I now turn to the appropriate level of discipline. The presumptive sanction in cases of intentional misuse and deprivation of client funds, even if temporary, is indefinite suspension or disbarment. See Matter of Schoepfer, 426 Mass. 183, 187-188 (1997). See also Matter of Johnson, 444 Mass. 1002, 1003-1004 (2005). Despite the existence of aggravating circumstances, the committee consciously chose not to raise the sanction to disbarment and the board concurred. This choice was grounded in the belief that it is important to encourage lawyers to make restitution of misappropriated funds. See Matter of Bryan, 411 Mass. 288, 292 (1992). I defer to the board's recommendation in these circumstances.
It is therefore ORDERED AND ADJUDGED that respondent be, and she hereby is, suspended indefinitely from the practice of law.
FOOTNOTES:
1 The complete Order of the Court is available by contacting the Clerk of the Supreme Judicial Court for Suffolk County.

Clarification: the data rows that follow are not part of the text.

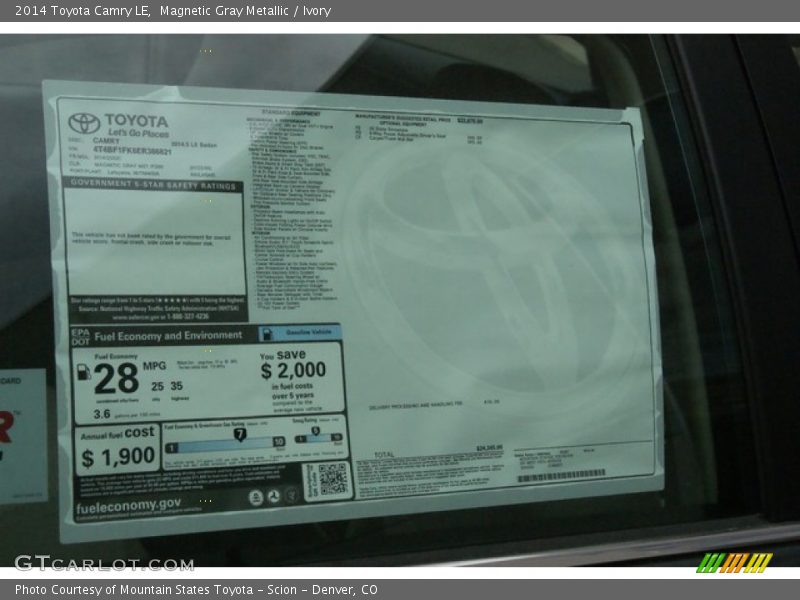The image size is (800, 600).
Task: Select the globe icon at the label bottom
Action: 292,496
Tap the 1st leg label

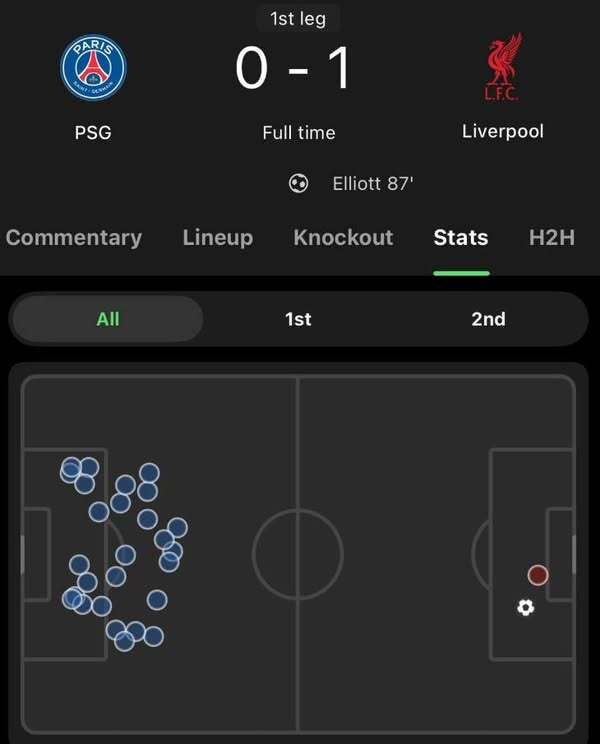click(x=298, y=18)
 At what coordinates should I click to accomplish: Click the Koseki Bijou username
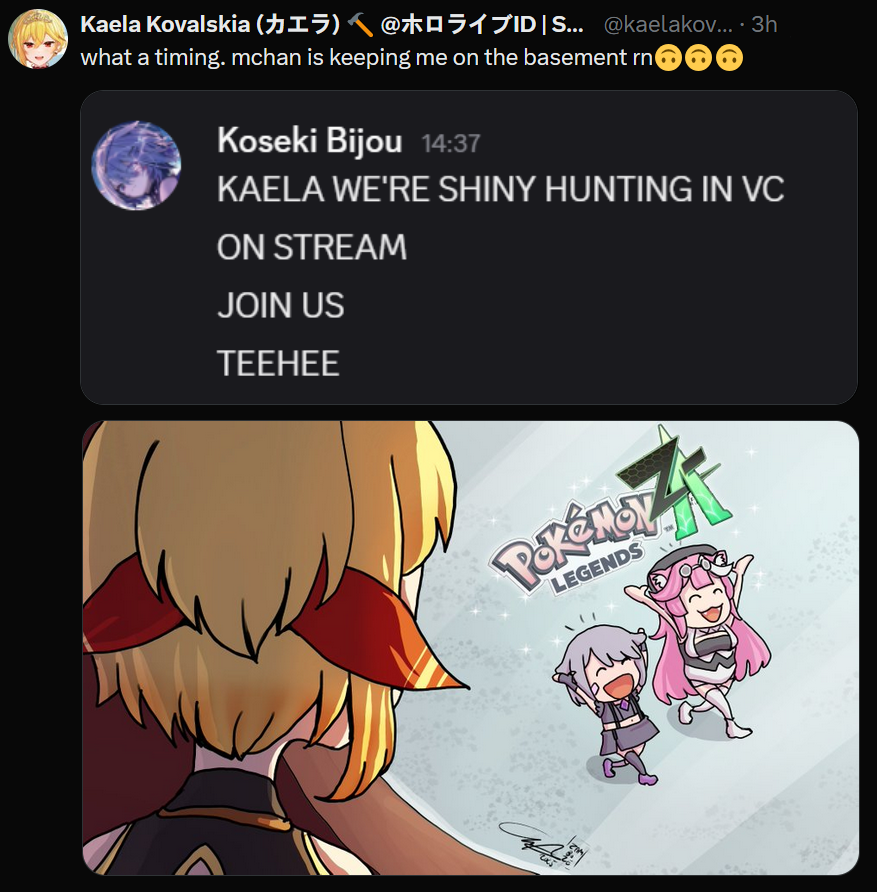(x=310, y=140)
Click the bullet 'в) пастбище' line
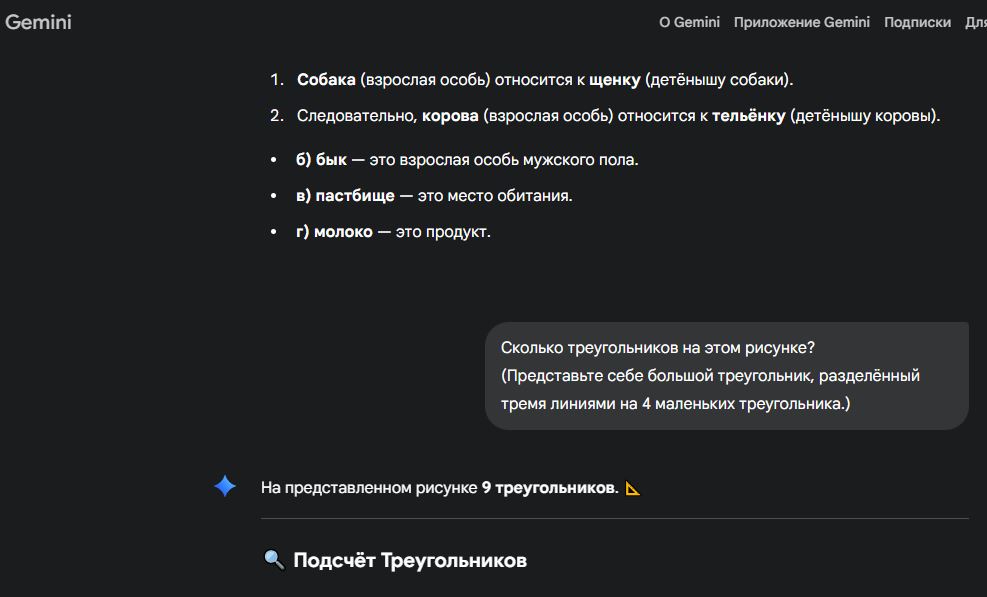The image size is (987, 597). click(433, 196)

2 Respondent stated under oath that Odufuwa came to her office without prior notice on three occasions when none of her employees were present to discuss the settlement, sign the settlement release, and authorize the endorsement of the settlement check. The committee found these assertions to be "intentionally false."

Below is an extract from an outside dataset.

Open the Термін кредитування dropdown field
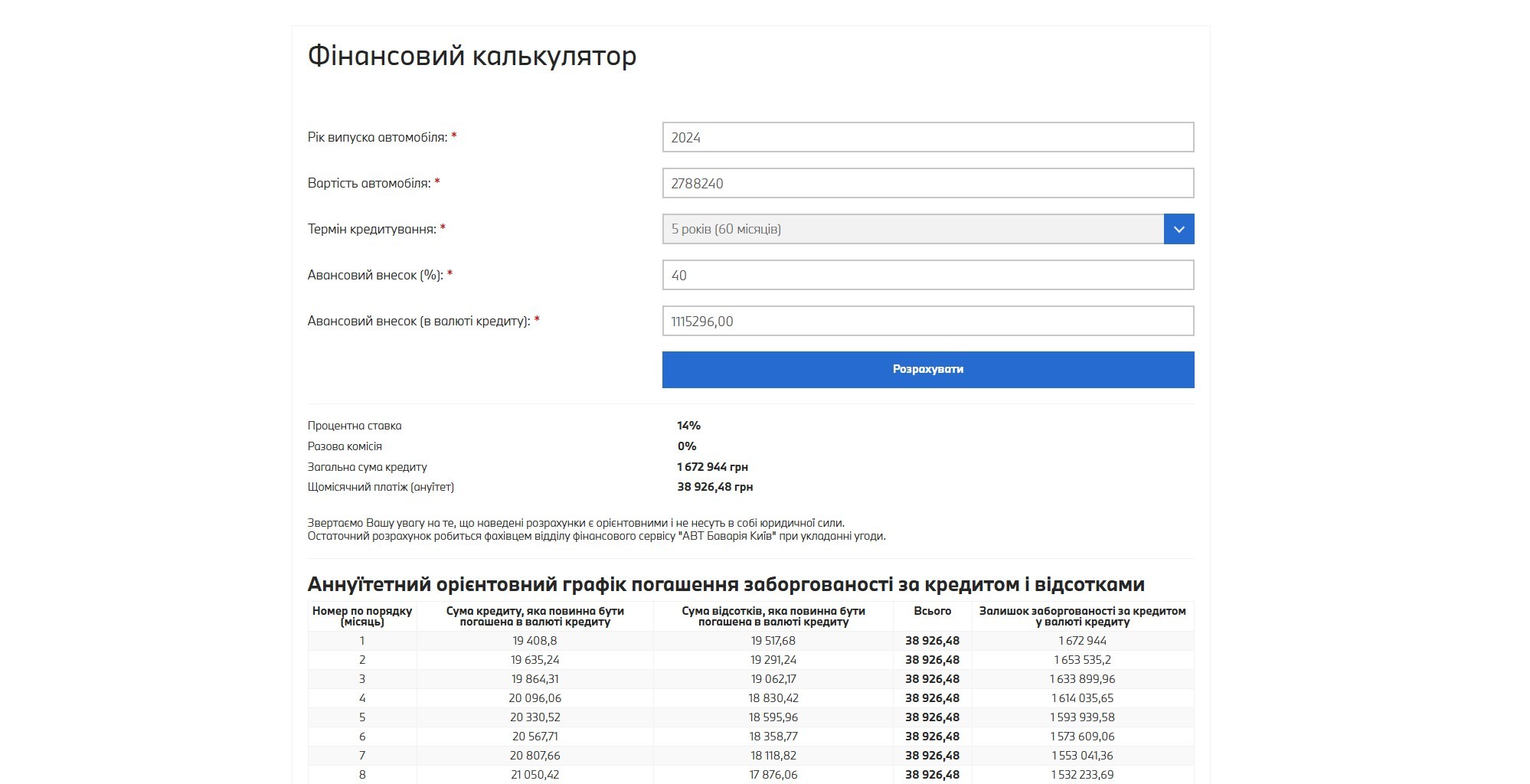This screenshot has height=784, width=1530. 913,229
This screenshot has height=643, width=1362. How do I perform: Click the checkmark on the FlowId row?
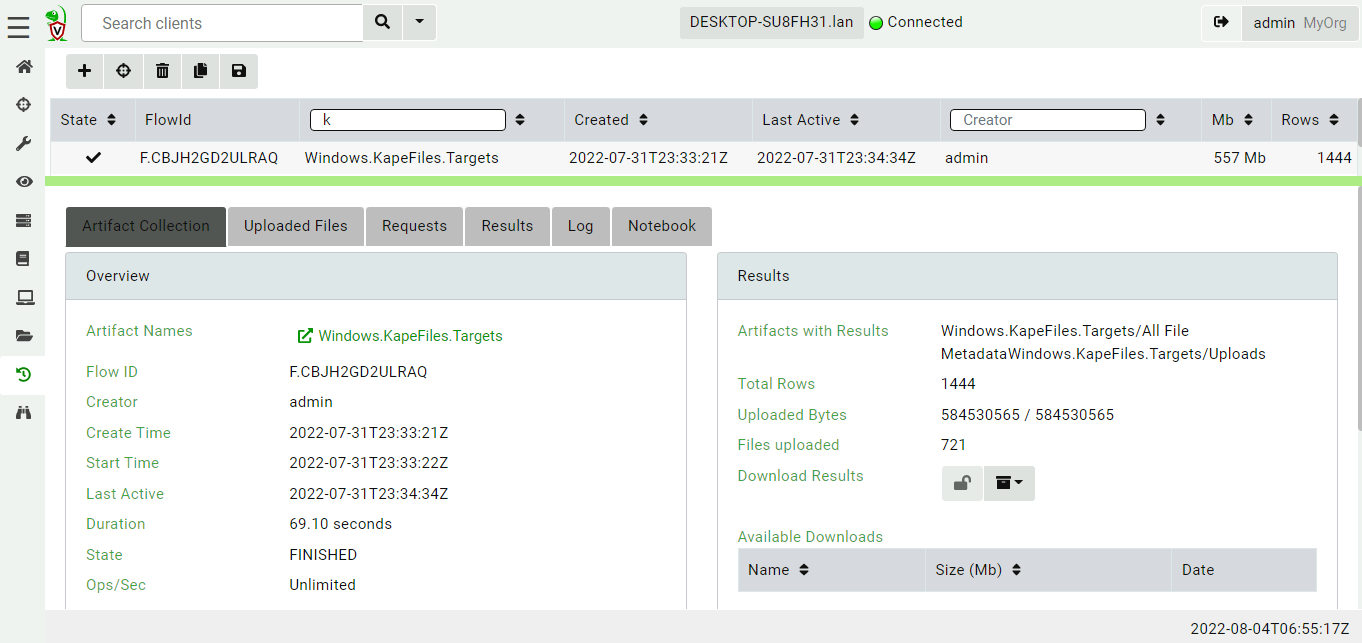pos(93,157)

3 Respondent claimed that she was unable to contact Odufuwa because she moved several times and used multiple names. Despite this, in 2005, Bar Counsel successfully found Odufuwa using the same telephone number Thalheimer had written in Odufuwa’s file.
4 The committee found Thalheimer violated Mass. R. Prof. C. 1.15(a), (b), (d), and (e) as then in effect, 1.2(a), 1.4, 8.1(a), and 8.4(c), (d) and (h).
5 Respondent's conduct specifically violated Mass. R. Prof. C. 1.15(a), (b), (d), and (e), as then in effect, and 8.4(c), (d) and (h).
6 Specifically, Thalheimer violated Mass. R. Prof. C. 1.15(f) and 1.15(f)(1)(C)-(E) as in effect since July 1, 2004.
7 The committee found that respondent violated Mass. R. Prof. C. 1.4(a), 1.7(a) and (b), 1.9(a), and 1.16(a) and (d).
8 Among other things, respondent testified that when distributing client funds her employees would note the client matter on the checks.
9 Thalheimer continued to withdraw funds unsupported by any corresponding deposits which eventually totaled over $42,000.
10 See specifically Exhibits 77 and 78.
11 Respondent testified and submitted affidavits after the hearing asserting that because of her history and financial records Citizen's Bank allowed her to draw funds against checks at the time they were deposited. The fact that the committee chose to discredit Thalheimer's testimony on this point is insignificant to findings as to her state of mind when she misused client funds.
12 See e.g. Note 1 supra.
13 Thalheimer's employee testified that it was respondent's standard practice when mailing a check to a client to include a cover letter and settlement sheet itemizing disbursements. Odufuwa’s file did not contain a copy of such a cover letter.